*Problem to solve*
Give back, unchanged, the lines from the one containing "A SITUAÇÃO NA LÍBIA (245, 1314)" to the end of the listing, inclusive of both.

*Exercise input*
[Start of Attachment]

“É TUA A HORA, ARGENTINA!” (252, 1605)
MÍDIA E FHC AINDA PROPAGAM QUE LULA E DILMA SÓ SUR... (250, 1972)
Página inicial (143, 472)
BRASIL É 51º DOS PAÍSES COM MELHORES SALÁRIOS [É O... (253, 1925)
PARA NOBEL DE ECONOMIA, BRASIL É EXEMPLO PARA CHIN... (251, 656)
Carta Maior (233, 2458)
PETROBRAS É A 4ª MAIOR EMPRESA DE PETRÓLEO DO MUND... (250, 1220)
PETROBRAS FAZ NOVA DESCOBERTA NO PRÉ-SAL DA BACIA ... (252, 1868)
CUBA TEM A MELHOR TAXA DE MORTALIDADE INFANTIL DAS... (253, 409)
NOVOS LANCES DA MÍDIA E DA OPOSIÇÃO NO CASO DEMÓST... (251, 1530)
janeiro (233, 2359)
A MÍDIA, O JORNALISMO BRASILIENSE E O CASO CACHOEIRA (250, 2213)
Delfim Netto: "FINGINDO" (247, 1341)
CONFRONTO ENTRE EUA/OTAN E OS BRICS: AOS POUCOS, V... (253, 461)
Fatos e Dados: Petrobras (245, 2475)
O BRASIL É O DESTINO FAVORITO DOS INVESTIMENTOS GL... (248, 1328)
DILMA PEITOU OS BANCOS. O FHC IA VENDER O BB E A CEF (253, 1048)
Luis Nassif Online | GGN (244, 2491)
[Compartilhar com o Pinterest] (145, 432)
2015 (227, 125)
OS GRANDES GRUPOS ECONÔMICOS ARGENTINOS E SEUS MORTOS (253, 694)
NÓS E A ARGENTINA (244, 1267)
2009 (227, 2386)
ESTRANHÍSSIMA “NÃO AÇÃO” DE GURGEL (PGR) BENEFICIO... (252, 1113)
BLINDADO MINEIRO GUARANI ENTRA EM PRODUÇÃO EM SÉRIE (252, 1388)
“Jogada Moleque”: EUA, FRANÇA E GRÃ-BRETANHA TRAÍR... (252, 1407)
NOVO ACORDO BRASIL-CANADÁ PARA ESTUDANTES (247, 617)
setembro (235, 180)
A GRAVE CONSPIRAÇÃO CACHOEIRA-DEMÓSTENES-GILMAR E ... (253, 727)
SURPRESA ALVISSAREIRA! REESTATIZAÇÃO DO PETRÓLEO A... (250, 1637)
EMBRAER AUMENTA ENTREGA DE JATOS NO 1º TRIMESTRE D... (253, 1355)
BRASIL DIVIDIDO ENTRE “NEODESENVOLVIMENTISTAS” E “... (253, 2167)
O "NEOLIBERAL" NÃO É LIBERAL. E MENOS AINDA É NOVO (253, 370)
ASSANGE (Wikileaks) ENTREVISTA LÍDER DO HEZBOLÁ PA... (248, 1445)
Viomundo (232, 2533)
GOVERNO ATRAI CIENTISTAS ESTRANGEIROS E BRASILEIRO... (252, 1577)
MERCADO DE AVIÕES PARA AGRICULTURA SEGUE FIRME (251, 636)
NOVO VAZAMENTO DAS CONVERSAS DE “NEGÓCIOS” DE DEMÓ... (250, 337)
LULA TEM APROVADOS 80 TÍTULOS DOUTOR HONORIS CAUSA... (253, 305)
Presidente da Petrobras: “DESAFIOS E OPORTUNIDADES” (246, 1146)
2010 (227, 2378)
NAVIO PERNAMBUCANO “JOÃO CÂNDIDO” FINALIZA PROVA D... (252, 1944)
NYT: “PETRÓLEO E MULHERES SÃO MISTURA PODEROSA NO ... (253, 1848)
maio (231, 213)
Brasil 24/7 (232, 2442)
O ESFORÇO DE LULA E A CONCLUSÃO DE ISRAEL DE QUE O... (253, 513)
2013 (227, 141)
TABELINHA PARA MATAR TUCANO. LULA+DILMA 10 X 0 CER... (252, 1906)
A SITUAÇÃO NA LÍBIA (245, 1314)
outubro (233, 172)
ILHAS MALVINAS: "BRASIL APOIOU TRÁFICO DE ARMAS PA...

[End of Attachment]

*Your response*
A SITUAÇÃO NA LÍBIA (245, 1314)
outubro (233, 172)
ILHAS MALVINAS: "BRASIL APOIOU TRÁFICO DE ARMAS PA...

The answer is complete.